What the task asks:
Could you return all of the data exactly as given?

Saved data entries:
------------------------------------

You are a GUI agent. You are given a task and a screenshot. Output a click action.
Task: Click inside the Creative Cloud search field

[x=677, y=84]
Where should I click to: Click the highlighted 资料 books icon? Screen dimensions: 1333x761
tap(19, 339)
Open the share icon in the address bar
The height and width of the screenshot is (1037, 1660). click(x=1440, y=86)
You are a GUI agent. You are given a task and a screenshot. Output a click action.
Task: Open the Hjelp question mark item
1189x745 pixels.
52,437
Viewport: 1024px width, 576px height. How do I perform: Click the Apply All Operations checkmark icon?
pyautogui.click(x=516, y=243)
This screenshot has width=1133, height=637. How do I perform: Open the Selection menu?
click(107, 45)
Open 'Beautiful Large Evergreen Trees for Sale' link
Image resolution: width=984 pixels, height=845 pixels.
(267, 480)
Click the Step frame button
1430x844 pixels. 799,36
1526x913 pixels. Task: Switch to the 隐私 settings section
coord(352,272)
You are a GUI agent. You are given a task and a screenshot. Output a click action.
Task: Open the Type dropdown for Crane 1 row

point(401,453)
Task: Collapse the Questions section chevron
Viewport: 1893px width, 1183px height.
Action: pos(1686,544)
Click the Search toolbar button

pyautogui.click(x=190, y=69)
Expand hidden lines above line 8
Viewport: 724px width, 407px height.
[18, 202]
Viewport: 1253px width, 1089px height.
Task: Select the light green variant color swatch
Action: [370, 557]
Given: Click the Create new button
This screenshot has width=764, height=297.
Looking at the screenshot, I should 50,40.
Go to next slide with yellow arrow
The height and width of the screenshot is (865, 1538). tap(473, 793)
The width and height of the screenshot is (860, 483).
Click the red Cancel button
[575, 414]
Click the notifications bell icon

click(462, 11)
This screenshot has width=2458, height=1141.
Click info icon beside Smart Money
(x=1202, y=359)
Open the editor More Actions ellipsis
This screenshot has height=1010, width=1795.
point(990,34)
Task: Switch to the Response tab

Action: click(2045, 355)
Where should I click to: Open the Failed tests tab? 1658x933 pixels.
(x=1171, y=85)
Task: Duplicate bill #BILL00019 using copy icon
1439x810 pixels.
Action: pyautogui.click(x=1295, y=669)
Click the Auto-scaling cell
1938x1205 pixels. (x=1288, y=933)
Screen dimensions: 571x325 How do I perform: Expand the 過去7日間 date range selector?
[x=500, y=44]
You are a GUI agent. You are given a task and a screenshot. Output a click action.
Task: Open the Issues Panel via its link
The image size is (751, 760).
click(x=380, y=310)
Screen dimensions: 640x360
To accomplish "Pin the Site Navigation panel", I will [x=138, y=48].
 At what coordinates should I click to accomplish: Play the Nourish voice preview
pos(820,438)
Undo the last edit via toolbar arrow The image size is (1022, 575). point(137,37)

------------------------------------

Response to the exercise:
You are a GUI agent. You are given a task and a screenshot. Output a click action.
Task: Click inside the Creative Cloud search field

[x=677, y=84]
Where should I click to: Click the highlighted 资料 books icon? Screen dimensions: 1333x761
tap(19, 339)
Open the share icon in the address bar
The height and width of the screenshot is (1037, 1660). click(x=1440, y=86)
You are a GUI agent. You are given a task and a screenshot. Output a click action.
Task: Open the Hjelp question mark item
1189x745 pixels.
52,437
Viewport: 1024px width, 576px height. How do I perform: Click the Apply All Operations checkmark icon?
pyautogui.click(x=516, y=243)
This screenshot has width=1133, height=637. How do I perform: Open the Selection menu?
click(107, 45)
Open 'Beautiful Large Evergreen Trees for Sale' link
Image resolution: width=984 pixels, height=845 pixels.
(267, 480)
Click the Step frame button
1430x844 pixels. 799,36
1526x913 pixels. Task: Switch to the 隐私 settings section
coord(352,272)
You are a GUI agent. You are given a task and a screenshot. Output a click action.
Task: Open the Type dropdown for Crane 1 row

point(401,453)
Task: Collapse the Questions section chevron
Viewport: 1893px width, 1183px height.
Action: pos(1686,544)
Click the Search toolbar button

pyautogui.click(x=190, y=69)
Expand hidden lines above line 8
Viewport: 724px width, 407px height.
[18, 202]
Viewport: 1253px width, 1089px height.
Task: Select the light green variant color swatch
Action: [370, 557]
Given: Click the Create new button
This screenshot has width=764, height=297.
Looking at the screenshot, I should 50,40.
Go to next slide with yellow arrow
The height and width of the screenshot is (865, 1538). tap(473, 793)
The width and height of the screenshot is (860, 483).
Click the red Cancel button
[575, 414]
Click the notifications bell icon

click(462, 11)
This screenshot has width=2458, height=1141.
Click info icon beside Smart Money
(x=1202, y=359)
Open the editor More Actions ellipsis
This screenshot has height=1010, width=1795.
point(990,34)
Task: Switch to the Response tab

Action: click(2045, 355)
Where should I click to: Open the Failed tests tab? 1658x933 pixels.
(x=1171, y=85)
Task: Duplicate bill #BILL00019 using copy icon
1439x810 pixels.
Action: pyautogui.click(x=1295, y=669)
Click the Auto-scaling cell
1938x1205 pixels. (x=1288, y=933)
Screen dimensions: 571x325 How do I perform: Expand the 過去7日間 date range selector?
[x=500, y=44]
You are a GUI agent. You are given a task and a screenshot. Output a click action.
Task: Open the Issues Panel via its link
The image size is (751, 760).
click(x=380, y=310)
Screen dimensions: 640x360
To accomplish "Pin the Site Navigation panel", I will [x=138, y=48].
 At what coordinates should I click to accomplish: Play the Nourish voice preview
pos(820,438)
Undo the last edit via toolbar arrow The image size is (1022, 575). point(137,37)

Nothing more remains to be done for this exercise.